11 April 2018   0 comments   Python, Django, PostgreSQL

The basic setup

Suppose you have these models:

from django.db import models


class Category(models.Model):
    name = models.CharField(max_length=100)


class Blogpost(models.Model):
    title = models.CharField(max_length=100)
    categories = models.ManyToManyField(Category)

Suppose you hook these up Django REST Framework and list all Blogpost items. Something like this:

# urls.py
from rest_framework import routers
from . import views


router = routers.DefaultRouter()
router.register(r'blogposts', views.BlogpostViewSet)
# views.py
from rest_framework import viewsets

class BlogpostViewSet(viewsets.ModelViewSet):
    queryset = Blogpost.objects.all().order_by('date')
    serializer_class = serializers.BlogpostSerializer

What's the problem?

Then, if you execute this list (e.g. curl http://localhost:8000/api/blogposts/) what will happen, on the database, is something like this:

SELECT "app_blogpost"."id", "app_blogpost"."title" FROM "app_blogpost";

SELECT "app_category"."id", "app_category"."name" FROM "app_category" INNER JOIN "app_blogpost_categories" ON ("app_category"."id" = "app_blogpost_categories"."category_id") WHERE "app_blogpost_categories"."blogpost_id" = 1025;
SELECT "app_category"."id", "app_category"."name" FROM "app_category" INNER JOIN "app_blogpost_categories" ON ("app_category"."id" = "app_blogpost_categories"."category_id") WHERE "app_blogpost_categories"."blogpost_id" = 193;
SELECT "app_category"."id", "app_category"."name" FROM "app_category" INNER JOIN "app_blogpost_categories" ON ("app_category"."id" = "app_blogpost_categories"."category_id") WHERE "app_blogpost_categories"."blogpost_id" = 757;
SELECT "app_category"."id", "app_category"."name" FROM "app_category" INNER JOIN "app_blogpost_categories" ON ("app_category"."id" = "app_blogpost_categories"."category_id") WHERE "app_blogpost_categories"."blogpost_id" = 853;
SELECT "app_category"."id", "app_category"."name" FROM "app_category" INNER JOIN "app_blogpost_categories" ON ("app_category"."id" = "app_blogpost_categories"."category_id") WHERE "app_blogpost_categories"."blogpost_id" = 1116;
SELECT "app_category"."id", "app_category"."name" FROM "app_category" INNER JOIN "app_blogpost_categories" ON ("app_category"."id" = "app_blogpost_categories"."category_id") WHERE "app_blogpost_categories"."blogpost_id" = 1126;
SELECT "app_category"."id", "app_category"."name" FROM "app_category" INNER JOIN "app_blogpost_categories" ON ("app_category"."id" = "app_blogpost_categories"."category_id") WHERE "app_blogpost_categories"."blogpost_id" = 964;
SELECT "app_category"."id", "app_category"."name" FROM "app_category" INNER JOIN "app_blogpost_categories" ON ("app_category"."id" = "app_blogpost_categories"."category_id") WHERE "app_blogpost_categories"."blogpost_id" = 591;
SELECT "app_category"."id", "app_category"."name" FROM "app_category" INNER JOIN "app_blogpost_categories" ON ("app_category"."id" = "app_blogpost_categories"."category_id") WHERE "app_blogpost_categories"."blogpost_id" = 1112;
SELECT "app_category"."id", "app_category"."name" FROM "app_category" INNER JOIN "app_blogpost_categories" ON ("app_category"."id" = "app_blogpost_categories"."category_id") WHERE "app_blogpost_categories"."blogpost_id" = 1034;
...

Obviously, it depends on how you define that serializers.BlogpostSerializer class, but basically, as it loops over the Blogpost, for each and every one, it needs to make a query to the many-to-many table (app_blogpost_categories in this example).

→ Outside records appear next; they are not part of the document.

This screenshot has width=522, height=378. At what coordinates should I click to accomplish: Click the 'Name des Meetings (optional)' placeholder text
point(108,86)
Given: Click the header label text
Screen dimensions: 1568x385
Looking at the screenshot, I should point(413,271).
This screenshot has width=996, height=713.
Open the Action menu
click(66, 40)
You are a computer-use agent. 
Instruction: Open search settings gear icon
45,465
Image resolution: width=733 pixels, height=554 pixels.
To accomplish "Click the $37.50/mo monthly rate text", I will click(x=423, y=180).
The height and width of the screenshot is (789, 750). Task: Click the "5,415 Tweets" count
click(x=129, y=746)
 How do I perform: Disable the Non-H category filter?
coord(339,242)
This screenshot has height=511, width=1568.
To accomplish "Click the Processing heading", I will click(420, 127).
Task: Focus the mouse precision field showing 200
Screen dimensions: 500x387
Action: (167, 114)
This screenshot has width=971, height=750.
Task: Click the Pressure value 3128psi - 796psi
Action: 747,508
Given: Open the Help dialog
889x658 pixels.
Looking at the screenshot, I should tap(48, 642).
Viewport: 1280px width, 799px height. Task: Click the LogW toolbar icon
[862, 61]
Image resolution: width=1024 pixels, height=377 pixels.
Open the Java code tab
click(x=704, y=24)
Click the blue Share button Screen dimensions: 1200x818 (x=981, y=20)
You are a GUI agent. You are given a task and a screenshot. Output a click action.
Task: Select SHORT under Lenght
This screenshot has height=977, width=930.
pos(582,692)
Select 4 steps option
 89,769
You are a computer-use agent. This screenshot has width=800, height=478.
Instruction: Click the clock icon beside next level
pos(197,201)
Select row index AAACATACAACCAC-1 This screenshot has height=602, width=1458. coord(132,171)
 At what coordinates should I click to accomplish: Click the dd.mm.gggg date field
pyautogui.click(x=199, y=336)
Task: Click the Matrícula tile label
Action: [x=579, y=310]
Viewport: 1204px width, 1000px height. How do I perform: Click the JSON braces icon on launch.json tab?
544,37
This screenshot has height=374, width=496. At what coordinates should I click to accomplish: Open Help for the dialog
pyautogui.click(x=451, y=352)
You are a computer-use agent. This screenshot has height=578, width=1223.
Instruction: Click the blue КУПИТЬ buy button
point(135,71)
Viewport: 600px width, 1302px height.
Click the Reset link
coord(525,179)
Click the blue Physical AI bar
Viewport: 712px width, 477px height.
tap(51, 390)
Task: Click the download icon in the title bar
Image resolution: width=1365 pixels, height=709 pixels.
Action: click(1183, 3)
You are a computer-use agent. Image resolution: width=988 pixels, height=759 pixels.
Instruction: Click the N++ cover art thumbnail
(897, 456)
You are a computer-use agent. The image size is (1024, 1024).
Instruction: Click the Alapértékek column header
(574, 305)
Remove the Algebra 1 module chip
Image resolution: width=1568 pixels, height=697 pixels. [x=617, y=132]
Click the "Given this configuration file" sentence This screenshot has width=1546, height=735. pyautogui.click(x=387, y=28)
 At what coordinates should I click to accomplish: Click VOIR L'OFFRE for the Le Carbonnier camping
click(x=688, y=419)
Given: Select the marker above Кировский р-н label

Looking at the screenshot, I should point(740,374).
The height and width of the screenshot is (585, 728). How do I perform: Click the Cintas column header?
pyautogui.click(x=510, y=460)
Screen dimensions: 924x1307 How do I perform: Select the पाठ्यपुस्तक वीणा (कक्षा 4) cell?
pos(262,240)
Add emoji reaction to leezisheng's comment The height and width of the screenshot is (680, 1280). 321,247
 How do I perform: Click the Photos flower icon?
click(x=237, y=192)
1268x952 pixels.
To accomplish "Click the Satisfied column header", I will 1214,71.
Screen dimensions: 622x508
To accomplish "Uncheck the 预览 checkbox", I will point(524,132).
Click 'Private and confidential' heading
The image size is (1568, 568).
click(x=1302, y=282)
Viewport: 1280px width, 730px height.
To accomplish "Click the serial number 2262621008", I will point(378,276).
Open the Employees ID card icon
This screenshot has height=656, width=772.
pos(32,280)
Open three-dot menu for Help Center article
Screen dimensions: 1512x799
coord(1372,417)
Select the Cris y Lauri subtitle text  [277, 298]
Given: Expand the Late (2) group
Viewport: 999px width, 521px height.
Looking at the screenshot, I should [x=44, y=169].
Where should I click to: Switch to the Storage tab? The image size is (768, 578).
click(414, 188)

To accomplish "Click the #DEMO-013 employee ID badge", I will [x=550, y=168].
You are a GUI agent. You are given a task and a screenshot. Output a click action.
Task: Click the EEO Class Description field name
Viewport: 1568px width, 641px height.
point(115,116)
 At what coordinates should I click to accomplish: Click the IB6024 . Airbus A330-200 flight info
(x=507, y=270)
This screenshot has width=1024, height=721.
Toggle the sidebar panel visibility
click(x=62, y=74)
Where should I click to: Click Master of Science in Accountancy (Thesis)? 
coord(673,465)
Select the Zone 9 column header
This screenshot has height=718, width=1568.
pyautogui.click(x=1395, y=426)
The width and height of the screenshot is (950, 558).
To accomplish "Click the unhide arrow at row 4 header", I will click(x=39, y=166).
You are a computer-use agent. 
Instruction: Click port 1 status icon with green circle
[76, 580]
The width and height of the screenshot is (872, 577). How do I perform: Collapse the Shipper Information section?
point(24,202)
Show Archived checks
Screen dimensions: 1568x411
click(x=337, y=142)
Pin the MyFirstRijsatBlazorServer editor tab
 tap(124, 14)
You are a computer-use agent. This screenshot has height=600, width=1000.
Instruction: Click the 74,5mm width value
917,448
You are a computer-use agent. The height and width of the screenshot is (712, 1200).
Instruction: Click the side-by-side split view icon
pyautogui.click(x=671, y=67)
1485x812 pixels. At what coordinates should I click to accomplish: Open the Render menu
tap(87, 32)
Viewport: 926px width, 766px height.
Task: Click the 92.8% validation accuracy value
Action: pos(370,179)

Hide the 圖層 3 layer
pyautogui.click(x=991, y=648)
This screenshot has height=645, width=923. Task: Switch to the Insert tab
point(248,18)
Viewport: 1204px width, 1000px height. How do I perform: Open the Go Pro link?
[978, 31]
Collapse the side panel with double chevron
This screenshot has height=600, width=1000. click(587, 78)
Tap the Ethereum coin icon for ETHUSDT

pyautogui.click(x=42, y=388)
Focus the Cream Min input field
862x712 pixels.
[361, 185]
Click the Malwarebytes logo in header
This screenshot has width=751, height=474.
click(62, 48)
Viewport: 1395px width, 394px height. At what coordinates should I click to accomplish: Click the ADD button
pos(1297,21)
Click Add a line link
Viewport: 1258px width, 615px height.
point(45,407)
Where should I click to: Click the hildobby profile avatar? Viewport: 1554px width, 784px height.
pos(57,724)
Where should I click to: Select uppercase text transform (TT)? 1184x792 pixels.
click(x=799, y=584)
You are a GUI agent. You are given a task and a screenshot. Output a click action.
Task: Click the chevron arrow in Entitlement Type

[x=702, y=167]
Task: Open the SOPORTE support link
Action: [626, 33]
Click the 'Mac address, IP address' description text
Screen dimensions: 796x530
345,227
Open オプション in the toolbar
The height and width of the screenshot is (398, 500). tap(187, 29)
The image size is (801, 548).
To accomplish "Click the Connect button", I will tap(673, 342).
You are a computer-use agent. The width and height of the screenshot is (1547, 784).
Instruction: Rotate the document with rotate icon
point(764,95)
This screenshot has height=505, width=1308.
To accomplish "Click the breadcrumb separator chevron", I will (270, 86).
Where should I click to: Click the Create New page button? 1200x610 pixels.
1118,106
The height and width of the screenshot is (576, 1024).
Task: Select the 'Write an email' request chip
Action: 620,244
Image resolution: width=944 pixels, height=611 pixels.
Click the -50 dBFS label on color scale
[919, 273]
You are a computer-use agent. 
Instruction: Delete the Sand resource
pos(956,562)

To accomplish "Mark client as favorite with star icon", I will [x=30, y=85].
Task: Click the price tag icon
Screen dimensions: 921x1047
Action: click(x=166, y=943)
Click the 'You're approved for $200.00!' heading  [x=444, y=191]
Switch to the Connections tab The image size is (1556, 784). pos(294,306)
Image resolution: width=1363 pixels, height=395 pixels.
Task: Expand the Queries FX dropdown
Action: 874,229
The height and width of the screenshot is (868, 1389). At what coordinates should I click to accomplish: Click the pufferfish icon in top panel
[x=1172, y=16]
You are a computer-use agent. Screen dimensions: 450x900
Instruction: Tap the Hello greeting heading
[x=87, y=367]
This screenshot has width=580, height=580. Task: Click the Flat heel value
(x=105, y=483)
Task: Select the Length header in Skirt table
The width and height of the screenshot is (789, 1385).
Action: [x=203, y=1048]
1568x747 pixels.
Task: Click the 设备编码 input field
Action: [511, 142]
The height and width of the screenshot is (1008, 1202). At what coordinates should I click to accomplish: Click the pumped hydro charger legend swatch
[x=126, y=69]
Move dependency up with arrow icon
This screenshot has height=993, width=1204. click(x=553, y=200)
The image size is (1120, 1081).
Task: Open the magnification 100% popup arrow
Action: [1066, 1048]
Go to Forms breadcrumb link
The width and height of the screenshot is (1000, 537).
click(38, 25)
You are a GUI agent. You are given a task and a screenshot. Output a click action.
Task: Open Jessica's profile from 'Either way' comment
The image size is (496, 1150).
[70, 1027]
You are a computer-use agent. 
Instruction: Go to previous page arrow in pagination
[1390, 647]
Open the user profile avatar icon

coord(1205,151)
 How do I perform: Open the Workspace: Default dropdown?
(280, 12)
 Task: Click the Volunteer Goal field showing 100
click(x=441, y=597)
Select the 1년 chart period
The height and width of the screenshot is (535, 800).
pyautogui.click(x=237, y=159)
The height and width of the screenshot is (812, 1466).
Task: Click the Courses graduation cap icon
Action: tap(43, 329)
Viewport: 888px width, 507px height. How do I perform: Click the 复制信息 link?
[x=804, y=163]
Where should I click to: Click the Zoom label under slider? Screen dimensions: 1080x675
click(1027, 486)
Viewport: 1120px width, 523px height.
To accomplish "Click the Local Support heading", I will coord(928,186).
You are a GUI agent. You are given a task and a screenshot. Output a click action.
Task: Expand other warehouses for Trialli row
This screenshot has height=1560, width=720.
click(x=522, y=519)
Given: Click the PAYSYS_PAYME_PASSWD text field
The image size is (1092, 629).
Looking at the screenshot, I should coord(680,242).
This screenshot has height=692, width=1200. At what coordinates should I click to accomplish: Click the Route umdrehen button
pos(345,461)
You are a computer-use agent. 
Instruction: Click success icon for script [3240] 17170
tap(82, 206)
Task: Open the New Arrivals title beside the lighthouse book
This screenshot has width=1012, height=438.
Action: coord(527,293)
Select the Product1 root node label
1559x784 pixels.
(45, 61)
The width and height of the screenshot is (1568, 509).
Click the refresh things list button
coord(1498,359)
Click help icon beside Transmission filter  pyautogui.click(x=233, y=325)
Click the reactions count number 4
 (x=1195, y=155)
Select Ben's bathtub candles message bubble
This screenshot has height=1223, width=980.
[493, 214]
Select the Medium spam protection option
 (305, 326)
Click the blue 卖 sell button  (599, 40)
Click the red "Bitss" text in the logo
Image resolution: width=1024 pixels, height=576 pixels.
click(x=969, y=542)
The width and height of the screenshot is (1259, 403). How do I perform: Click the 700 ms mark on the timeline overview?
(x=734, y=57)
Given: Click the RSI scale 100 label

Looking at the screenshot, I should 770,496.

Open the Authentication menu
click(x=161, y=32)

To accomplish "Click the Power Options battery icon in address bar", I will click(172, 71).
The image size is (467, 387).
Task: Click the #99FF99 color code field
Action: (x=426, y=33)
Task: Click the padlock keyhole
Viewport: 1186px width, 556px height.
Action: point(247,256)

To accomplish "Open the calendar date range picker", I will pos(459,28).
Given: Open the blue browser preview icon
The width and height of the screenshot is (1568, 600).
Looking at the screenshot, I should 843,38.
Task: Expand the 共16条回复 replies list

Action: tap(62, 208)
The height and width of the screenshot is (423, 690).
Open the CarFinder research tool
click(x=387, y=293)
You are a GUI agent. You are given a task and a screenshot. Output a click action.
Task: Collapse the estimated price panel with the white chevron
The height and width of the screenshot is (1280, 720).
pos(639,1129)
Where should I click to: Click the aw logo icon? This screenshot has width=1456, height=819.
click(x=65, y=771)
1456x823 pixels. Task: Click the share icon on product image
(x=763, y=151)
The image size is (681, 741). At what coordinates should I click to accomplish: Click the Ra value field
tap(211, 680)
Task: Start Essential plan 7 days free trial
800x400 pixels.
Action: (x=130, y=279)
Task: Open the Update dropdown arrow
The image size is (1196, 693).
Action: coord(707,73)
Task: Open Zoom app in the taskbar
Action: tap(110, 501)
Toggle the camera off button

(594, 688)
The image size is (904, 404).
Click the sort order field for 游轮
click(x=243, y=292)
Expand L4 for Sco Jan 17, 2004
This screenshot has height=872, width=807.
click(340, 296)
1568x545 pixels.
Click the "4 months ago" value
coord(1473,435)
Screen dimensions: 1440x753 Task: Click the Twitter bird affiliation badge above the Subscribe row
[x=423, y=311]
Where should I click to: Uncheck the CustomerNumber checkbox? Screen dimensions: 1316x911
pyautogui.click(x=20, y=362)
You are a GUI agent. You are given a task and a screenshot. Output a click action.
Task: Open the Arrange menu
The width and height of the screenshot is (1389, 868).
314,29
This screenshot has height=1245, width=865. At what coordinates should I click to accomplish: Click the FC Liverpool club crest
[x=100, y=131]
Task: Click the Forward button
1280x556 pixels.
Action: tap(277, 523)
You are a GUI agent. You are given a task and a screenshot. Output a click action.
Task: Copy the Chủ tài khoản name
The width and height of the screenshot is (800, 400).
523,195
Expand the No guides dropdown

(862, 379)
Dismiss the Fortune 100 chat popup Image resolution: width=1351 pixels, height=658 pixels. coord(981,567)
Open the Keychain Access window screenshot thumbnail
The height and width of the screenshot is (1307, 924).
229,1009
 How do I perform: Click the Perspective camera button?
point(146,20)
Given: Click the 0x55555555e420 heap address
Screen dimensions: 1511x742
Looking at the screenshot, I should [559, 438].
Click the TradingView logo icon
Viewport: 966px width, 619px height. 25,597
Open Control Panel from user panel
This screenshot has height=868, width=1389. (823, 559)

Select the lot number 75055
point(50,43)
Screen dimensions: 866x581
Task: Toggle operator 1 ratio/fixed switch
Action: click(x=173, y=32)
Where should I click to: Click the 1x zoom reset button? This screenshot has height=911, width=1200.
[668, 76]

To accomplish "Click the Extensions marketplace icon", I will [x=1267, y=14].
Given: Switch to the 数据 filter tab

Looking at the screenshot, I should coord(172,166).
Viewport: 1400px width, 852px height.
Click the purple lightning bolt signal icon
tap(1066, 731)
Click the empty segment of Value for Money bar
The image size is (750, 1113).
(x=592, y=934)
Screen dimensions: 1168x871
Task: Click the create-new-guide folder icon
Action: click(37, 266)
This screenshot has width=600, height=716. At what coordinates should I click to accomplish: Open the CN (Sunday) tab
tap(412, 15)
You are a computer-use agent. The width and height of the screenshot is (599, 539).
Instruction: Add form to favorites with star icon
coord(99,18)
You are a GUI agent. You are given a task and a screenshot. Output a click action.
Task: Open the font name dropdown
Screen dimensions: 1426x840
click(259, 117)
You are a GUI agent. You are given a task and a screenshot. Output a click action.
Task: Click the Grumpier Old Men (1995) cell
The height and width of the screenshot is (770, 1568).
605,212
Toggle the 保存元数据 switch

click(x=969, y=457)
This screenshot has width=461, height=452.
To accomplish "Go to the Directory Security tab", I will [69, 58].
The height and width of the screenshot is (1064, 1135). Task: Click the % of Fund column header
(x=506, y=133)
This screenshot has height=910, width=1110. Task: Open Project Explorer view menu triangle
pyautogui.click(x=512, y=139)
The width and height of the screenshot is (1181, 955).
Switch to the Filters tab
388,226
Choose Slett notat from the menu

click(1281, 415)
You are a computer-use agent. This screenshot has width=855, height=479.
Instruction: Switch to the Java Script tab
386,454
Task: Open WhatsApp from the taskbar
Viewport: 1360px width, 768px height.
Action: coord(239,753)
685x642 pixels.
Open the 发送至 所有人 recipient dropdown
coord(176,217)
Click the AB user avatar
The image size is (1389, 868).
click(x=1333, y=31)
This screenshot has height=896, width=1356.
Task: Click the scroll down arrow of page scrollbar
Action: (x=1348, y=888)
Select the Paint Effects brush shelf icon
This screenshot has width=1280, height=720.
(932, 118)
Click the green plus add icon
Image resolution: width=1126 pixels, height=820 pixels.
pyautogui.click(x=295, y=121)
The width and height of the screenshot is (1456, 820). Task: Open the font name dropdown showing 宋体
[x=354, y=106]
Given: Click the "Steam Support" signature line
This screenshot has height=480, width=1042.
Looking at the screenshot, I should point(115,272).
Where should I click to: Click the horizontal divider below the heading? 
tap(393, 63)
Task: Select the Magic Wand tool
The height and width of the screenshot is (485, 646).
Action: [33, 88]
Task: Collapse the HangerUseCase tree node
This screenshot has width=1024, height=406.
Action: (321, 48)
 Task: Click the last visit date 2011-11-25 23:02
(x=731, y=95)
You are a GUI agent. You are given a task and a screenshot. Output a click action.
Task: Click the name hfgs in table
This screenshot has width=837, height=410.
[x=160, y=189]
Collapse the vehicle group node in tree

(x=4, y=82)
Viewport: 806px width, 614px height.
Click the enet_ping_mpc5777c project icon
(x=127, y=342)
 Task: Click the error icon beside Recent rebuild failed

That's not going to be performant. In fact, it might be dangerous on your database if the query of blogposts gets big, like requesting a 100 or 1,000 records. Fetching 1,000 rows from the app_blogpost table might be cheap'ish but doing 1,000 selects with JOIN is never going to be cheap. It adds up horribly.

How you solve it

The trick is to only do 1 query on the many-to-many field's table, 1 query on the app_blogpost table and 1 query on the app_category table.

First you have to override the ViewSet.list method. Then, in there you can do exactly what you need.

Here's the framework for this change:

# views.py
from rest_framework import viewsets

class BlogpostViewSet(viewsets.ModelViewSet):
    # queryset = Blogpost.objects.all().order_by('date')
    serializer_class = serializers.BlogpostSerializer

    def get_queryset(self):
        # Chances are, you're doing something more advanced here 
        # like filtering.
        Blogpost.objects.all().order_by('date')

    def list(self, request, *args, **kwargs):
        response = super().list(request, *args, **kwargs)
        # Where the magic happens!

        return response

Next, we need to make a mapping of all Category.id -1-> Category.name. But we want to make sure we do only on the categories that are involved in the Blogpost records that matter. You could do something like this:

category_names = {}
for category in Category.objects.all():
    category_names[category.id] = category.name

But to avoid doing a lookup of category names for those you never need, use the query set on Blogpost. I.e.

qs = self.get_queryset()
all_categories = Category.objects.filter(
    id__in=Blogpost.categories.through.objects.filter(
        blogpost__in=qs
    ).values('category_id')
)
category_names = {}
for category in all_categories:
    category_names[category.id] = category.name

Now you have a dictionary of all the Category IDs that matter.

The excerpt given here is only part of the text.